▸ Stored data entries
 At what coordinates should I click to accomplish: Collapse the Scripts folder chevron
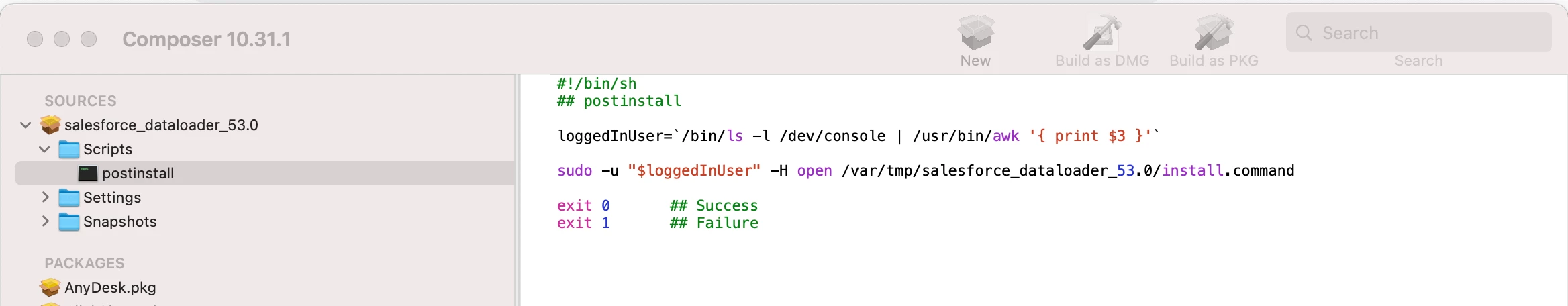pos(44,149)
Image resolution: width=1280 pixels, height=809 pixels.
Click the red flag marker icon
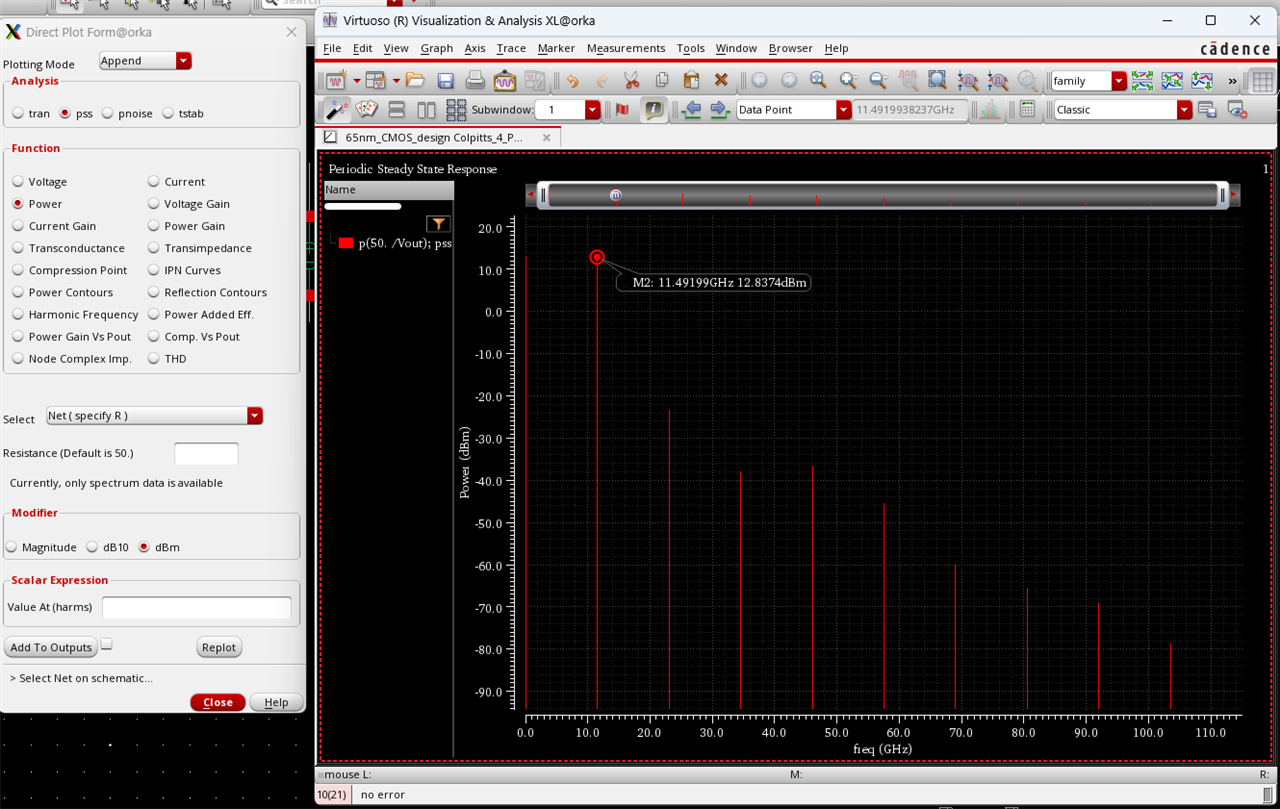point(622,110)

▸ Required work
Each record above is to be copied exactly. Drop the pictures.

▸ Written solution
 At what coordinates should I click to accomplish: Collapse the Scripts folder chevron
pos(44,149)
Image resolution: width=1280 pixels, height=809 pixels.
Click the red flag marker icon
point(622,110)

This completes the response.